1

I'm working on Problem Solving with Algorithms and Data Structures and come across this question: Design and implement an experiment that will compare the performance of a Python list with a list implemented as a linked list.

Below is my linked list implementation.

class Node(object):

    def __init__(self, data):
        self.data = data
        self.next = None

    def get_data(self):
        return self.data

    def get_next(self):
        return self.next

    def set_data(self, new_data):
        self.data = new_data

    def set_next(self, new_next):
        self.next = new_next


class UnOrderedList(object):
    def __init__(self):
        self.N = 0
        self.head = None

    def size(self):
        return self.N

    def is_empty(self):
        return self.N == 0

    def add(self, data):
        self.N += 1
        temp = Node(data)
        temp.set_next(self.head)
        self.head = temp

    def search(self, data):
        current = self.head
        found = False
        while current and not found:
            if current.get_data() == data:
                found = True
            current = current.get_next()
        return found

    def remove(self, item):
        current = self.head
        previous = None
        while current.get_data() != item:
            previous = current
            current = current.get_next()
        if not previous:
            self.head = current.get_next()
        else:
            previous.set_next(current.get_next())
        self.N -= 1

test remove method:

for i in range(1000, 100000001, 100000):
    list1 = list(range(i))
    list2 = UnOrderedList()
    for a in range(i):
        list2.add(a)

    a = random.randrange(0, i)

    start_time1 = time.time()
    list1.remove(a)
    end_time1 = time.time()

    start_time2 = time.time()
    list2.remove(a)
    end_time2 = time.time()

    print("List time: {0}. Linked List time: {1}".format(end_time1-start_time1, end_time2-start_time2))
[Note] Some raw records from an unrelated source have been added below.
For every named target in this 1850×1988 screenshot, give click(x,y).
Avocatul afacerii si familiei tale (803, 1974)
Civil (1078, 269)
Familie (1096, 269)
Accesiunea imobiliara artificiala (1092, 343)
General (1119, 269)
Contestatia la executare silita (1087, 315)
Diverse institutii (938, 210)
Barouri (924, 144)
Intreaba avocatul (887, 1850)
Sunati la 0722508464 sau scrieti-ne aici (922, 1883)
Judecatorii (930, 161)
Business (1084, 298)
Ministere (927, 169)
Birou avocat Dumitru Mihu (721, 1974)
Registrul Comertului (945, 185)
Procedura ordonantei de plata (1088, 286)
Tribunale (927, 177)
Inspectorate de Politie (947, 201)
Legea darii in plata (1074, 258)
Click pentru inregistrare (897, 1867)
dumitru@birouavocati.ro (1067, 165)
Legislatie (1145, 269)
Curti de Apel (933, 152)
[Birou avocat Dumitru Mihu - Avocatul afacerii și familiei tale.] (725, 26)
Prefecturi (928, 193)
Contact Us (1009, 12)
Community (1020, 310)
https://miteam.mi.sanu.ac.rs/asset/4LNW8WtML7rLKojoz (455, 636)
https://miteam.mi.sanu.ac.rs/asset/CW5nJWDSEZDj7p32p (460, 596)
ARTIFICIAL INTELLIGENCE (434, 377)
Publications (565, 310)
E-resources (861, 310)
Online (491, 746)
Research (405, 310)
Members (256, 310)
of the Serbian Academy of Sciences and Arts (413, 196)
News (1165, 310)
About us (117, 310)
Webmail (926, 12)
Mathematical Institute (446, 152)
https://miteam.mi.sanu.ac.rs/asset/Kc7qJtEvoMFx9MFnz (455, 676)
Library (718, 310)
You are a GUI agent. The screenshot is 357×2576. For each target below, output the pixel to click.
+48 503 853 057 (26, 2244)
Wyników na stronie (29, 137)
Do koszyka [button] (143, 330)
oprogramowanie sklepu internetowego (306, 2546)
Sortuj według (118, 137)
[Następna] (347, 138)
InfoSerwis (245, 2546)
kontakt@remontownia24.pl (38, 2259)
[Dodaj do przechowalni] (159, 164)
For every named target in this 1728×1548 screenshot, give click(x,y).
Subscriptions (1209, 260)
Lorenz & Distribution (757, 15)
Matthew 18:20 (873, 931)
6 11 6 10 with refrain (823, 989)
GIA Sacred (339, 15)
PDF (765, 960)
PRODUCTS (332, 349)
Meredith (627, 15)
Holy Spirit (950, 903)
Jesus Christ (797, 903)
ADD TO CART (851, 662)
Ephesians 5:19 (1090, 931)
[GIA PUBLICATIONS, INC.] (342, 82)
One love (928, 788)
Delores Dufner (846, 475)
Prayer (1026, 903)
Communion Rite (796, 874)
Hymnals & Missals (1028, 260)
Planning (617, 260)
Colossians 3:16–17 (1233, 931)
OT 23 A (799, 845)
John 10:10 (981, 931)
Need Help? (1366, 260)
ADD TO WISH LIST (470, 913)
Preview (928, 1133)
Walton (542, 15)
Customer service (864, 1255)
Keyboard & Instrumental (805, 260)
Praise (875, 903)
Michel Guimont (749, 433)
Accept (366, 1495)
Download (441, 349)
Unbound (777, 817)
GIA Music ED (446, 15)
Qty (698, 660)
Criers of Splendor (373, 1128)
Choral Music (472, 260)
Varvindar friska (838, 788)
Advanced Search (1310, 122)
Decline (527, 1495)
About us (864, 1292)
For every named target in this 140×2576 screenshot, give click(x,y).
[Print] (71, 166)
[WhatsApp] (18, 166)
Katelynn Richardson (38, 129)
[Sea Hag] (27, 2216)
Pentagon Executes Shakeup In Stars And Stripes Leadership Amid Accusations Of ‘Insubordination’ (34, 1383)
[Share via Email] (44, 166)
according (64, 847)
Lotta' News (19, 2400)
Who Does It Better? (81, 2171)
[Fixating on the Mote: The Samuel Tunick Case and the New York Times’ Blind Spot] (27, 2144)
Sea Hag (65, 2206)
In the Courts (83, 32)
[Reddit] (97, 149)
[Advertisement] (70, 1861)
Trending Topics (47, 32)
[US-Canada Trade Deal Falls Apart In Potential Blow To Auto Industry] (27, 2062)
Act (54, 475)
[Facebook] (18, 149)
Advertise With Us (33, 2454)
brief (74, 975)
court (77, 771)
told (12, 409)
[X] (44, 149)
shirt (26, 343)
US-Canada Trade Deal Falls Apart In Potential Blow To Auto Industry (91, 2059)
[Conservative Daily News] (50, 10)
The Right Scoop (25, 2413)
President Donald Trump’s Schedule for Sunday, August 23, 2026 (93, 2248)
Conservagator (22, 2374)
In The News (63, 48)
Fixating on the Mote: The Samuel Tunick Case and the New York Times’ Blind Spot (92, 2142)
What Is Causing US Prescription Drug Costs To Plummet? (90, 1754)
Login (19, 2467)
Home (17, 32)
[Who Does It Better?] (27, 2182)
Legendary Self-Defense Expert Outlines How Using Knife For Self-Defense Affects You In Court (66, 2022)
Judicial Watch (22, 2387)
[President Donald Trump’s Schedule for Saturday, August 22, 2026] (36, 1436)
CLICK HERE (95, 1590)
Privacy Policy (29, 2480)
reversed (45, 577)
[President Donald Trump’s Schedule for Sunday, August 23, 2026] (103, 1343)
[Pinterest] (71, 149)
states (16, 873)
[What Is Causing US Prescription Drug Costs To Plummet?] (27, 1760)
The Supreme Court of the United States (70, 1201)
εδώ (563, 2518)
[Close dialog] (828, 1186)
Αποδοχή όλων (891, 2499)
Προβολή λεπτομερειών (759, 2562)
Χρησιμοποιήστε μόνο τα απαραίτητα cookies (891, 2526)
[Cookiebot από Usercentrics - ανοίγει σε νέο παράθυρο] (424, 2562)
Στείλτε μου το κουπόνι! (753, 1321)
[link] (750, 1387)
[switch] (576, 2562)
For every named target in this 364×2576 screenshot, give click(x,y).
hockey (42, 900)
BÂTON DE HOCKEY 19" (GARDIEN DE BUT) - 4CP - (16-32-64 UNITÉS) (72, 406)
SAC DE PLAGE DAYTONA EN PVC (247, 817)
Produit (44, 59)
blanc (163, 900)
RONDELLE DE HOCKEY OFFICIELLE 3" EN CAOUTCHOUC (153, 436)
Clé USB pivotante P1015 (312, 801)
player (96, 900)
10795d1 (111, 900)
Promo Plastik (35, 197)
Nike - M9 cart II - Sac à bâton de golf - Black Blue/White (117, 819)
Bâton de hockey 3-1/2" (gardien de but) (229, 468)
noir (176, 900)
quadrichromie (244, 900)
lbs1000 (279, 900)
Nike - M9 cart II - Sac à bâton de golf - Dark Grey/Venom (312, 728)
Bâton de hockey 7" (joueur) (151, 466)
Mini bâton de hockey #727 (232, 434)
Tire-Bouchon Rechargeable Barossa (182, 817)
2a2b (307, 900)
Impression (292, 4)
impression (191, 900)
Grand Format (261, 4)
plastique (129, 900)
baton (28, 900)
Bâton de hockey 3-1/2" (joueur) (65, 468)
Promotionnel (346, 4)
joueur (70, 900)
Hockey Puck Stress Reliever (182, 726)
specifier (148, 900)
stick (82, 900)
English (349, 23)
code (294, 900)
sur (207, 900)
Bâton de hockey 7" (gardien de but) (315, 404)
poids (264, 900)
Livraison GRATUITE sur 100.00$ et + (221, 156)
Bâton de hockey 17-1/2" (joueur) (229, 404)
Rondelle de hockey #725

For my test, I test linked list's methods with python list's similar methods and linked list always comes up short. So I read a bit on the internet and find that though python list is better in index/search, linked list is supposed to trump it in add or remove.

So my question again is, is linked list always slower than list or what I am doing wrong?

Manh Nguyen Huu
  • 331
  • 1
  • 4
  • 12
  • "Python-style lists (which are flexible arrays, not linked lists)" - Guido van Rossum –  Feb 03 '17 at 08:50
  • 1
    Linked lists are best in *random* add and removal - if you append and remove from the back a plain amortized-growth array (which is what python list is) is going to be faster. Also, linked lists are better in those operations in terms of asymptotic complexity, which doesn't consider constants. With a small number of elements an array is still going to win (it doesn't have to allocate a new node for each element and has better locality). Finally, you are comparing the builtin list - written in C - with a linked list written in Python; CPython alone is going to give you a ~20x slowdown. – Matteo Italia Feb 03 '17 at 08:52
  • BTW, it would be better to name your `size` method `__len__`. That way you can call the built-in `len` function on your `UnOrderedList` instances to get their current size. – PM 2Ring Feb 03 '17 at 08:59
  • @StefanPochmann I just did. – Manh Nguyen Huu Feb 03 '17 at 09:10

5 Answers5

3

Other answers have skipped a very important detail, Linked list will outperform arrays in say remove() method only when the pointer to node to be deleted is provided as parameter, not the value of node.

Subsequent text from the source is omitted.